Because the digits must be the same or increase, the number of combinations is fairly limited. The total number of such 'passwords' is a 6-simplex polytopic numbers, the value of which can be calculated as
$$\dbinom{10 + 6 - 1}{6} = \dbinom{15}{6} = 5005$$(where 10 is the number of digits and 6 the number of dimensions). We can easily brute-force this by generating all the possible combinations of increasing digits, using a recursive loop over a digits string (which we shorten for the next recursive call to ensure digits only increase).
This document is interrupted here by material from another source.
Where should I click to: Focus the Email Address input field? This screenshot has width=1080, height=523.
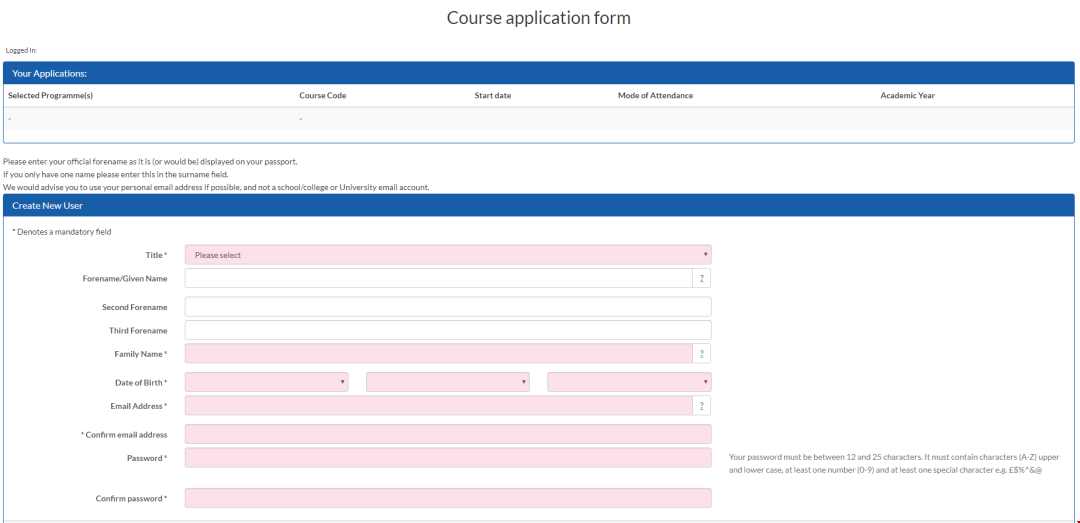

The passwords can then be checked to be within the low-high value range, and the number of unique digits needs to be less than 6 for digits to have repeated.
from __future__ import annotations
from typing import Callable, Iterable
Checker = Callable[[int], bool]
def produce(n: int = 6, digits: str = "0123456789") -> Iterable[str]:
if n == 0:
yield ""
return
for i, d in enumerate(digits):
for remainder in produce(n - 1, digits[i:]):
yield d + remainder
def password_checker_factory(lo: int, hi: int) -> Checker:
def is_valid(pw: int) -> bool:
return (lo <= pw <= hi) and len(set(str(pw))) < 6
return is_valid
def count_valid(checker: Checker) -> int:
return sum(1 for _ in filter(checker, map(int, produce())))
tests = {
(111111, 111111): 1,
(223450, 223450): 0,
(123789, 123789): 0,
}
for (lo, hi), expected in tests.items():
assert count_valid(password_checker_factory(lo, hi)) == expected
import aocd
lo, hi = map(int, aocd.get_data(day=4, year=2019).strip().split("-"))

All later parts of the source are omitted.